--- PROVIDED RECORDS Enclosed Below ---

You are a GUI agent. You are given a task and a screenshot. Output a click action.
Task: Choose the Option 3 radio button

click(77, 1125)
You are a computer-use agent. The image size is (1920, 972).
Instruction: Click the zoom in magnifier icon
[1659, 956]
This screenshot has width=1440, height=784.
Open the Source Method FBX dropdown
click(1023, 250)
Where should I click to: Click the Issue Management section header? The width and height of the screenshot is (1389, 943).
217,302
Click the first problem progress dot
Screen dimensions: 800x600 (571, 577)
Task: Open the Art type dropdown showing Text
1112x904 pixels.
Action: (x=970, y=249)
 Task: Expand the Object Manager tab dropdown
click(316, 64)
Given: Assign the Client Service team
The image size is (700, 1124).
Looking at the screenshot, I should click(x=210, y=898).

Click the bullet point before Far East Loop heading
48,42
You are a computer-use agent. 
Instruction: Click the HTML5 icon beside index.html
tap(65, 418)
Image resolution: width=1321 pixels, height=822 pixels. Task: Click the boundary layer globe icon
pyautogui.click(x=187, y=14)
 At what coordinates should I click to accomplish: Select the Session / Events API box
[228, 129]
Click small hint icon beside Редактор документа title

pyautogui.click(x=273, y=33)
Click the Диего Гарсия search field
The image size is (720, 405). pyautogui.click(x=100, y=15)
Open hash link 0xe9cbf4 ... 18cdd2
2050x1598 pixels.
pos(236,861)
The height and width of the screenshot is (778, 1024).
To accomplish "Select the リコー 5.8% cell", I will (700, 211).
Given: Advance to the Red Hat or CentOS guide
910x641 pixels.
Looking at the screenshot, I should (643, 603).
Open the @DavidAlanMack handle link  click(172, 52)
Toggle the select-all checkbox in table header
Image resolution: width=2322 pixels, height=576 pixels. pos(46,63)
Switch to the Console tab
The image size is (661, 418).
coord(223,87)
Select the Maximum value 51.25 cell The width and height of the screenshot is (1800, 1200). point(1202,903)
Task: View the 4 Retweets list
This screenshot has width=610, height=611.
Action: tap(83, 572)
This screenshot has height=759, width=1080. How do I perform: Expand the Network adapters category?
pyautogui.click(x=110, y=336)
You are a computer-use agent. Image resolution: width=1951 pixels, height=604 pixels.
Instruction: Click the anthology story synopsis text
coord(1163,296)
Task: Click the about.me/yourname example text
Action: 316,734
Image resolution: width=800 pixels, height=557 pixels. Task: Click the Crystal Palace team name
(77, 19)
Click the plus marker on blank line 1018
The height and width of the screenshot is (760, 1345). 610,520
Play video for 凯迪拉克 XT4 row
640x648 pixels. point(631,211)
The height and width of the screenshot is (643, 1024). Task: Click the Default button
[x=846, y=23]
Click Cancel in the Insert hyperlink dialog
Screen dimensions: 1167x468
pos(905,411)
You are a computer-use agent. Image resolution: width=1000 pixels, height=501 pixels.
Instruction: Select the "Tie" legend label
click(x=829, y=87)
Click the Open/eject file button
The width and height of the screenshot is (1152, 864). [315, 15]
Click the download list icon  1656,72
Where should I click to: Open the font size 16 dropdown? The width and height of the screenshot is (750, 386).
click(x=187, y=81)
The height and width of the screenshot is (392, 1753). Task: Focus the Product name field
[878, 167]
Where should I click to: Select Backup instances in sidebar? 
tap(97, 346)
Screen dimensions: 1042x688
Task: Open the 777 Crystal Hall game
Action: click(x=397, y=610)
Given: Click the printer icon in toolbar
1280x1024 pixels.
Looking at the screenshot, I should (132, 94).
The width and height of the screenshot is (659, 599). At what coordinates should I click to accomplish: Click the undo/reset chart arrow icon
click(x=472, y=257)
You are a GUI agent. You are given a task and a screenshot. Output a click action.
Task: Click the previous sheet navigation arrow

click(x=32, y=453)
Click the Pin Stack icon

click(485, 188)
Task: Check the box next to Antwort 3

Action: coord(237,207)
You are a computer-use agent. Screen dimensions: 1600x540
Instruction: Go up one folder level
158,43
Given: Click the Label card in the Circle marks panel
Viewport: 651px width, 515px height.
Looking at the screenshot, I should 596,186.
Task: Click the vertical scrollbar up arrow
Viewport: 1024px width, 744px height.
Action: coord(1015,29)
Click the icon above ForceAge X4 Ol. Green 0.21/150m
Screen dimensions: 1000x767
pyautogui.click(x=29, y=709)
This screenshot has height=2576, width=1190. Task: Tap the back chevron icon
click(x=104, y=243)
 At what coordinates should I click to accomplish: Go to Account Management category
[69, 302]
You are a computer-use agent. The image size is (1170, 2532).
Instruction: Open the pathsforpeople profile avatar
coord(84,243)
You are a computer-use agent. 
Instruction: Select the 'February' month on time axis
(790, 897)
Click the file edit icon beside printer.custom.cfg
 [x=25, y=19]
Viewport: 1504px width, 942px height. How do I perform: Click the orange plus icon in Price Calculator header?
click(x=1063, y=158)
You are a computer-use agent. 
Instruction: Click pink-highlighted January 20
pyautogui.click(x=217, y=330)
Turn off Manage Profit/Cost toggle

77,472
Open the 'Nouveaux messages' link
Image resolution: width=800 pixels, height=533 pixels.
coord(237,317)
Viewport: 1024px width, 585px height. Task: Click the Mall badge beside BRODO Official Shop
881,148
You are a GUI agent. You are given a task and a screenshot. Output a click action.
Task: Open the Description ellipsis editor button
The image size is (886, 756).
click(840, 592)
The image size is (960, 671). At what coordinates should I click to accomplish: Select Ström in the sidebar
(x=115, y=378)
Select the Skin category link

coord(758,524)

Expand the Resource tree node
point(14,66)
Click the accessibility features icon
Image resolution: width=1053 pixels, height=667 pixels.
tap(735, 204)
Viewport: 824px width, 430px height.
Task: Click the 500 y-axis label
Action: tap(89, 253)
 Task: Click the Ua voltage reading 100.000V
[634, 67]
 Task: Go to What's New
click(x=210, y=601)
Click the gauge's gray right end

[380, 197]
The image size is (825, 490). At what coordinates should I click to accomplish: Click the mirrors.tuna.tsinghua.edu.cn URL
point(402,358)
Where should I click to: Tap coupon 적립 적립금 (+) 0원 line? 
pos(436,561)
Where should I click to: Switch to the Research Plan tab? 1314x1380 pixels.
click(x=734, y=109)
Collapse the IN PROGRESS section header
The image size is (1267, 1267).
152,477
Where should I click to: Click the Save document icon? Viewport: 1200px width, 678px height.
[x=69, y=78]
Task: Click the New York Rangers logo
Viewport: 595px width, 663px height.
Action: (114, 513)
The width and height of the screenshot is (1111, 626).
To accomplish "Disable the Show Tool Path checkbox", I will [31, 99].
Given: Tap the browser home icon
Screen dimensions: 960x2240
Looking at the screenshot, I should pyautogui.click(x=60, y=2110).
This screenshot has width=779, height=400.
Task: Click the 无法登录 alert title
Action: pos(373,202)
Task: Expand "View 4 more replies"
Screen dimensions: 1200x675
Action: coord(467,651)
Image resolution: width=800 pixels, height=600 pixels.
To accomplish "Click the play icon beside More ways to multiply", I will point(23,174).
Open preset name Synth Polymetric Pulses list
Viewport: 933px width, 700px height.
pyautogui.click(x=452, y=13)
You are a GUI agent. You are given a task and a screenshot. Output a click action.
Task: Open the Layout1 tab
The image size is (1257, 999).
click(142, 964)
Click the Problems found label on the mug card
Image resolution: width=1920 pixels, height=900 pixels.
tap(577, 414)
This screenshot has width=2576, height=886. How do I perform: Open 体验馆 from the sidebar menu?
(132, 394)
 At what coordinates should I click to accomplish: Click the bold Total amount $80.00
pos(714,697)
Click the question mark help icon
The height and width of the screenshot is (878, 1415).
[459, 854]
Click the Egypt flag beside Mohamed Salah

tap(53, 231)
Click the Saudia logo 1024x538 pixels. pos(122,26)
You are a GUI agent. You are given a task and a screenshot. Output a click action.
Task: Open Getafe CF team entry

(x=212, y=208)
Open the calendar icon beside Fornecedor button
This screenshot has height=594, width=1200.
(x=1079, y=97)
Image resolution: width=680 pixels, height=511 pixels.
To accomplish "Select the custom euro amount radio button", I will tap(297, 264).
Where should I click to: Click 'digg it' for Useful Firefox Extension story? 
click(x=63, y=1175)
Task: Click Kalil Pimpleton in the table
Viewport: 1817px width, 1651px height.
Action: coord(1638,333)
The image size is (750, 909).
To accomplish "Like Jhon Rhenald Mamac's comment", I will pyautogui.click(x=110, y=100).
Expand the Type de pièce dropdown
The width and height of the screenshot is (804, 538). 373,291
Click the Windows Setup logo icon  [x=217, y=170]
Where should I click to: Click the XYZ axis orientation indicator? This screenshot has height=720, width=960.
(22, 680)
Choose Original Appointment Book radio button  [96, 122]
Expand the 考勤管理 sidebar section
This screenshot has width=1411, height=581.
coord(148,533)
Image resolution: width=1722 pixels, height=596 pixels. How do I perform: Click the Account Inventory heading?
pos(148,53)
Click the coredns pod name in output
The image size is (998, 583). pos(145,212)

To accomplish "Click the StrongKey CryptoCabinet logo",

--- End of Enclosed PROVIDED RECORDS ---

§ ABOUT THIS EXERCISE:
Once the line containing "You are a computer-use agent. Image resolution: width=1951" has been written out, please stop; every line before it, back to the first line of the records above, should be given exactly.

§ TASK OUTPUT:
You are a GUI agent. You are given a task and a screenshot. Output a click action.
Task: Choose the Option 3 radio button

click(77, 1125)
You are a computer-use agent. The image size is (1920, 972).
Instruction: Click the zoom in magnifier icon
[1659, 956]
This screenshot has width=1440, height=784.
Open the Source Method FBX dropdown
click(1023, 250)
Where should I click to: Click the Issue Management section header? The width and height of the screenshot is (1389, 943).
217,302
Click the first problem progress dot
Screen dimensions: 800x600 (571, 577)
Task: Open the Art type dropdown showing Text
1112x904 pixels.
Action: (x=970, y=249)
 Task: Expand the Object Manager tab dropdown
click(316, 64)
Given: Assign the Client Service team
The image size is (700, 1124).
Looking at the screenshot, I should click(x=210, y=898).

Click the bullet point before Far East Loop heading
48,42
You are a computer-use agent. 
Instruction: Click the HTML5 icon beside index.html
tap(65, 418)
Image resolution: width=1321 pixels, height=822 pixels. Task: Click the boundary layer globe icon
pyautogui.click(x=187, y=14)
 At what coordinates should I click to accomplish: Select the Session / Events API box
[228, 129]
Click small hint icon beside Редактор документа title

pyautogui.click(x=273, y=33)
Click the Диего Гарсия search field
The image size is (720, 405). pyautogui.click(x=100, y=15)
Open hash link 0xe9cbf4 ... 18cdd2
2050x1598 pixels.
pos(236,861)
The height and width of the screenshot is (778, 1024).
To accomplish "Select the リコー 5.8% cell", I will (700, 211).
Given: Advance to the Red Hat or CentOS guide
910x641 pixels.
Looking at the screenshot, I should (643, 603).
Open the @DavidAlanMack handle link  click(172, 52)
Toggle the select-all checkbox in table header
Image resolution: width=2322 pixels, height=576 pixels. pos(46,63)
Switch to the Console tab
The image size is (661, 418).
coord(223,87)
Select the Maximum value 51.25 cell The width and height of the screenshot is (1800, 1200). point(1202,903)
Task: View the 4 Retweets list
This screenshot has width=610, height=611.
Action: tap(83, 572)
This screenshot has height=759, width=1080. How do I perform: Expand the Network adapters category?
pyautogui.click(x=110, y=336)
You are a computer-use agent. Image resolution: width=1951 pixels, height=604 pixels.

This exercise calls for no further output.